A new book offers fresh insight into life on the frontlines of World War II, through a series of letters written by one young soldier. The detailed notes in “Dear Selma: A World War II Love Letter Romance” (Luminare Press) allow readers to experience the day-to-day struggles and triumphs of American troops in Europe.
As CBS News national correspondent Chip Reid reports, the letters had a lasting impact on the lives they touched.
Bernard Brown, now 96 years old, was just 19 when he was drafted into the Army during World War II. Longing for connection back home, he started writing to a childhood friend, a young woman named Selma.
Just four months after D-Day, Brown’s unit boarded a ship to Europe.
His frequent letters to Selma paint a vivid picture of the sacrifice of American forces on the front lines.
“After spending four nights and three days in the mud, sleeping, eating, and trying to fight…”
He describes living in a foxhole in “the thick of battle in France,” and the haunting image of the gaunt Jewish prisoners his unit helped liberate from the Dachau concentration camp.
But amid the chaos of war, the letters gradually became a declaration of love.
Brown told Reid, “I really liked this person. It just made me feel good every time I read her letters and I thought, you know, I’ve got to know her better. I just have to know her better.”
“You got pretty sappy there at some points,” said Reid.
“Yes, I was eager!” he laughed.
“If you only knew how much I want to come back so that you and I can start living a life together.”
And after the Germans surrendered in 1945, Brown did just that, marrying Selma three months after he returned home. Eventually they had three children, and later five grandchildren.
They were married for 72 years, before Selma passed away in 2017.
As his family prepared to move him into a Portland retirement facility, his daughter, Shelley, came across a dusty old box.
“It was probably around 600 pages of handwritten letters,” Shelley said. “We would call Dad up and say, ‘Tell us about this, what did that mean?’ And then the kind of memories that were coming out of his mind were incredible.”
Although Brown earned a Bronze Star and a Purple Heart, he rarely shared stories of his time overseas.
Reid asked, “When you read these letters that you had written so many years before, did they bring tears to your eyes?”
“They did,” Brown replied. “They brought a lot of memories to me.”
“How important is it for somebody who is on the frontlines to have somebody at home to write to on a regular basis?” Reid asked.
“I don’t care how many letters you got, it wasn’t enough. When I’d read her letters, I just felt strong all over again,” Brown said.
Shelley convinced Bernard to publish the letters in a book, dedicated to those who didn’t make it back home.
Shelley told Reid she learned a lot, not only about her mother and father’s relationship and how it began, but also a lot about her father.

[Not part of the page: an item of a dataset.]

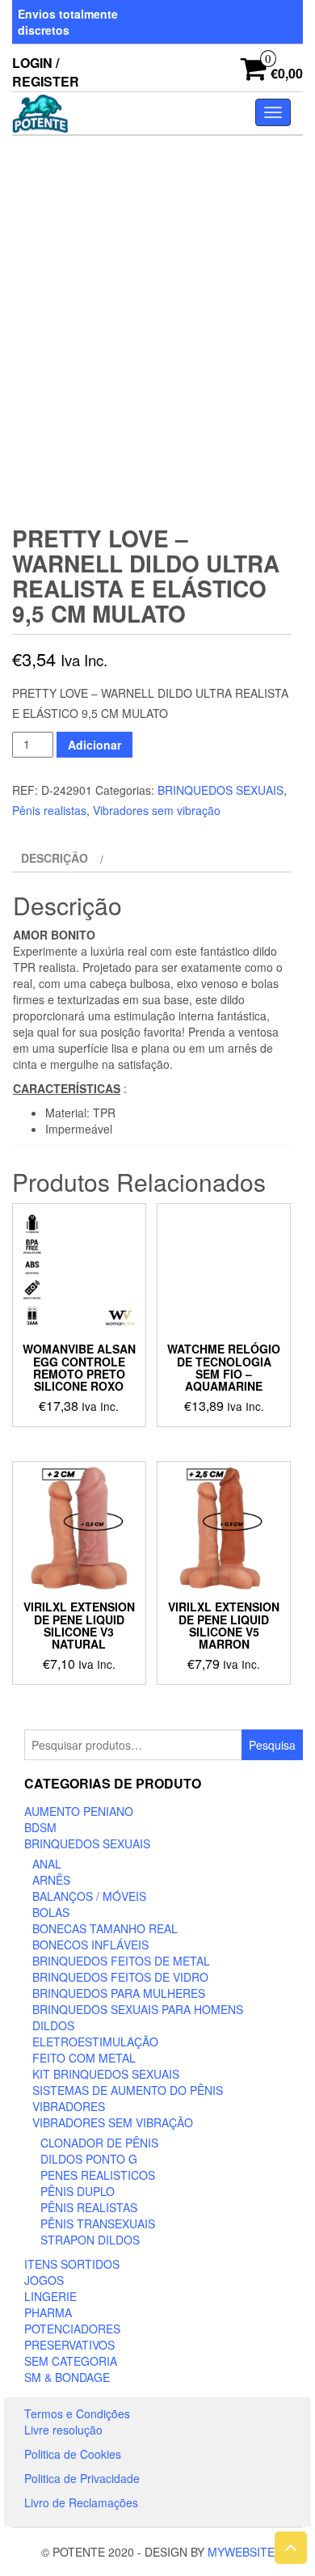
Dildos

Reid asked, “in some ways, were these some kind of love letters to you, too?”
“Yes,” she laughed, “because we’re here, and if he hadn’t made it through, we wouldn’t be here.”
A treasure trove of long-forgotten letters telling a family’s love story for generations to come.
“Dear Selma: A World War II Love Letter Romance” is on sale now. All proceeds from the book will be donated to Ronald McDonald House. Bernard said that, as a young child, Shelley was hospitalized for months, and with the money from this book, he hopes to help other families in the same position.